EXERCISE AIM
Arrange the listing below as a Markdown table with columns named "Number" and "Line," one row per line, skipping any blank lines and leaving out the pictures. Begin at the line that contains "Viewport: 1316px width, 901px" and stop after the line that contains "Viewport: 967px width, 746px".

MATERIAL SUPPLIED
┄┄┄┄┄┄┄┄┄┄┄┄┄┄┄┄┄┄┄┄
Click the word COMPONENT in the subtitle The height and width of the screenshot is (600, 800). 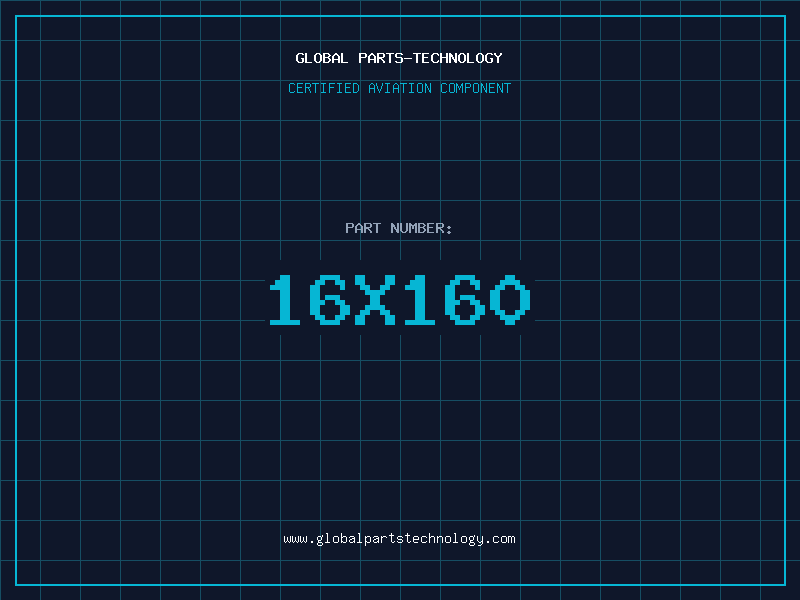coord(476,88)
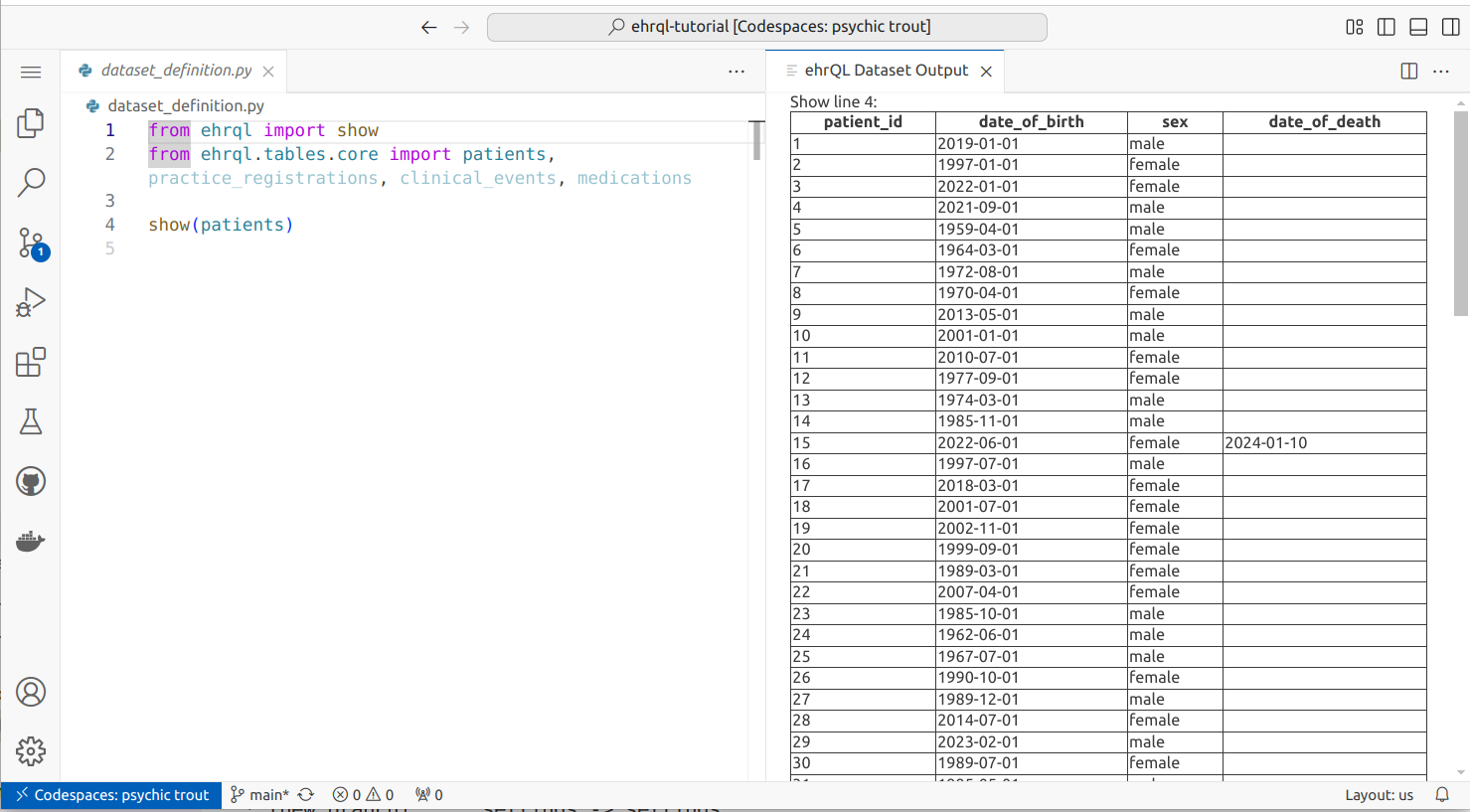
┄┄┄┄┄┄┄┄┄┄┄┄┄┄┄┄┄┄┄┄
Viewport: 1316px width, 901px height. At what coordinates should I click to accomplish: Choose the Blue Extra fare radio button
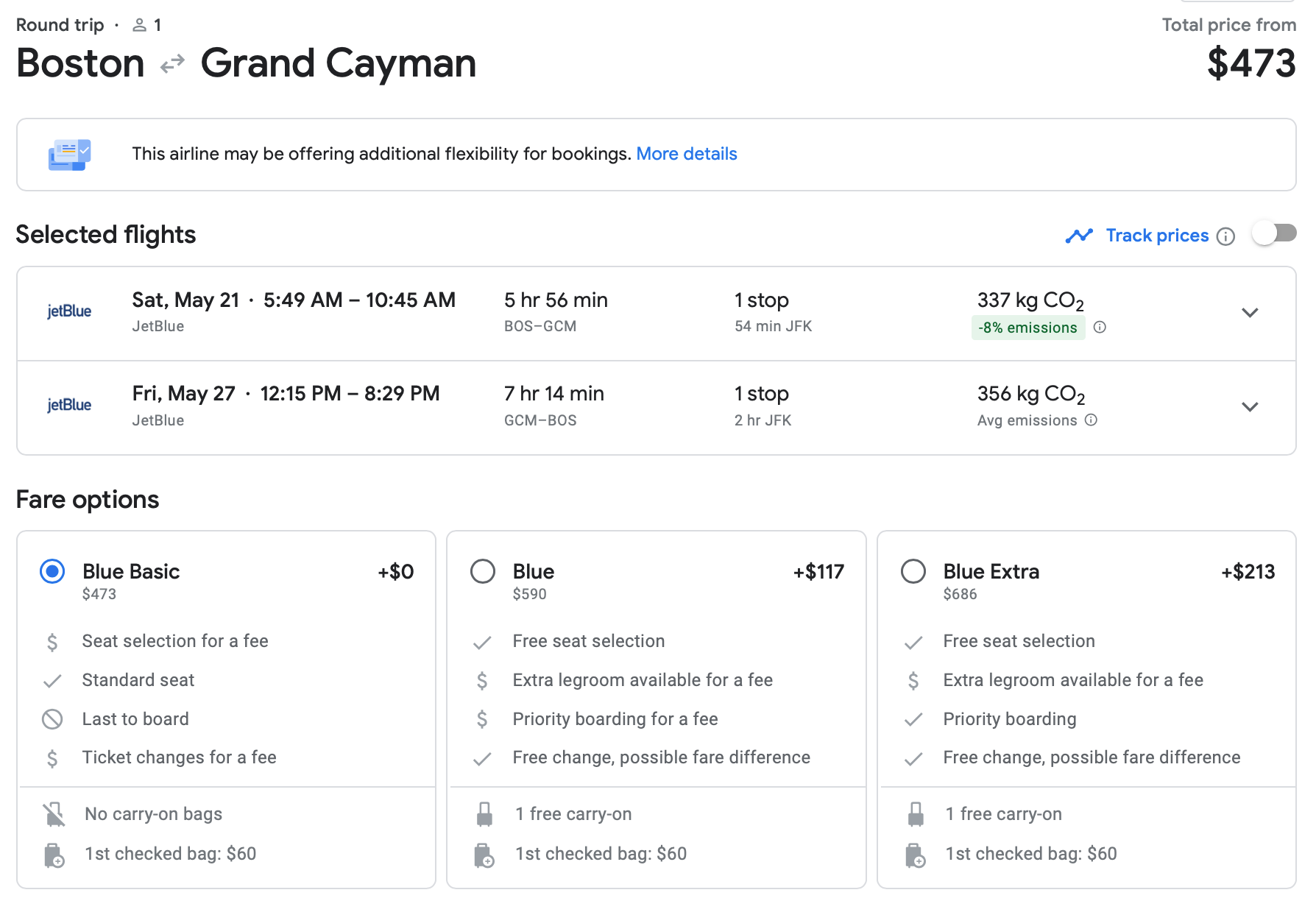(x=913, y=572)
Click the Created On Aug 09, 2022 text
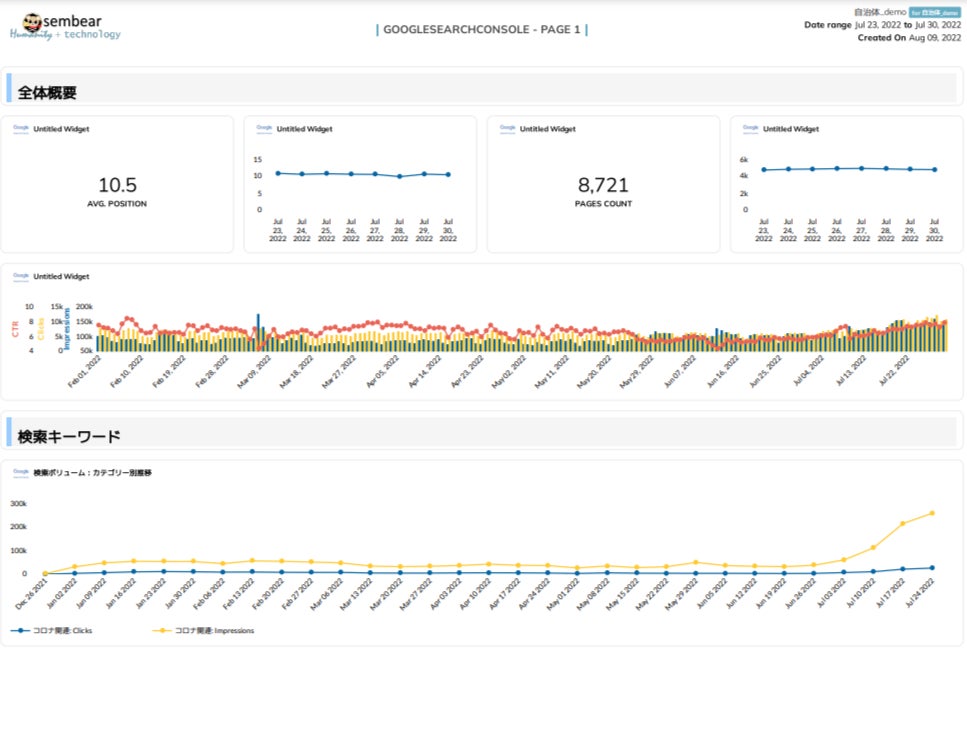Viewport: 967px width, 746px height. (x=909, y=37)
┄┄┄┄┄┄┄┄┄┄┄┄┄┄┄┄┄┄┄┄
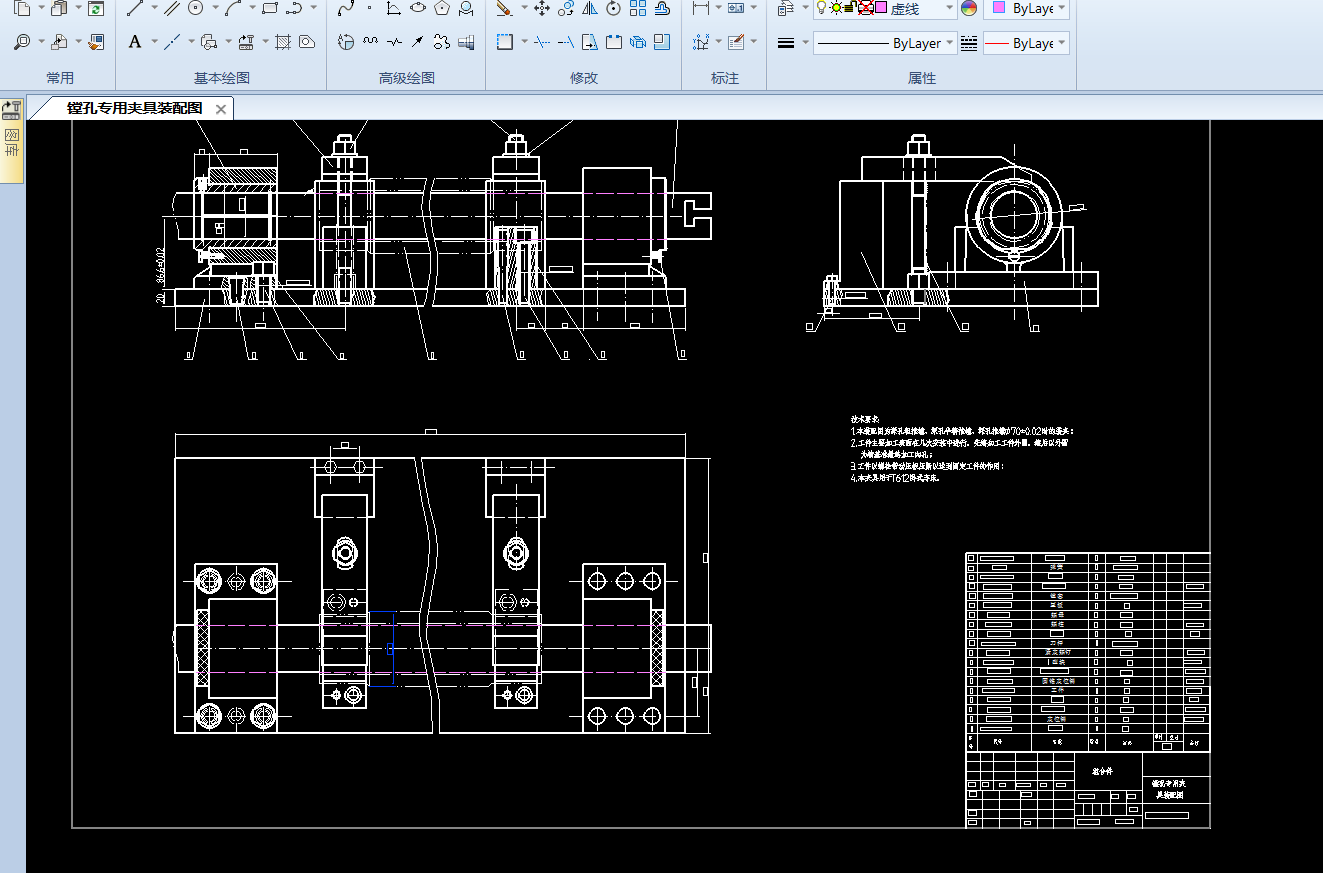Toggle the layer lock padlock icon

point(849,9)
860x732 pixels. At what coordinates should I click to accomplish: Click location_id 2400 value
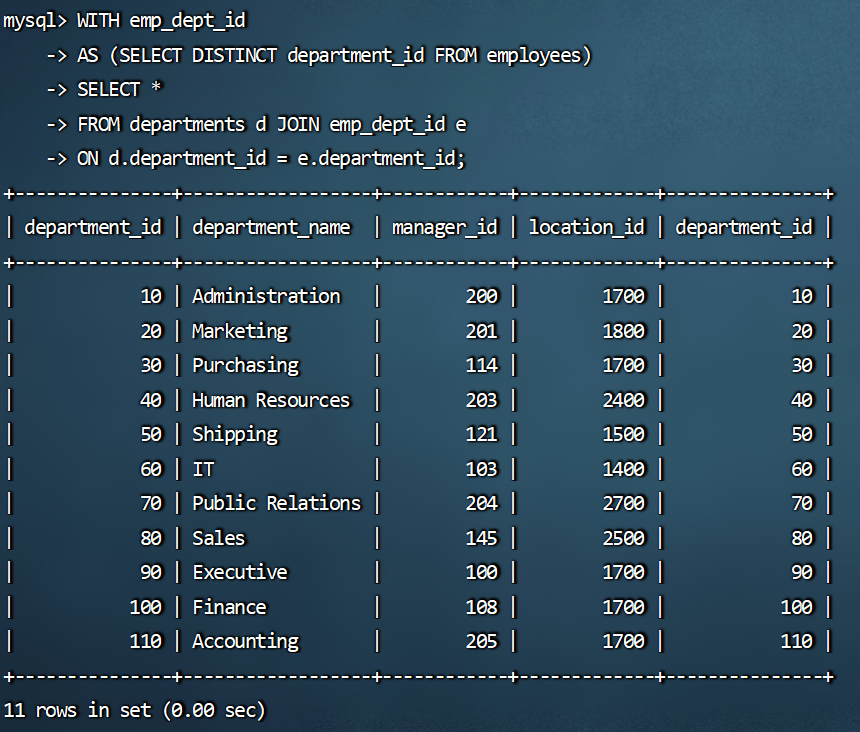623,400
┄┄┄┄┄┄┄┄┄┄┄┄┄┄┄┄┄┄┄┄
WRITTEN ANSWER
| Number | Line |
|---|---|
| 1 | Viewport: 1316px width, 901px height. At what coordinates should I click to accomplish: Choose the Blue Extra fare radio button |
| 2 | (x=913, y=572) |
| 3 | Click the Created On Aug 09, 2022 text |
| 4 | Viewport: 967px width, 746px height. (x=909, y=37) |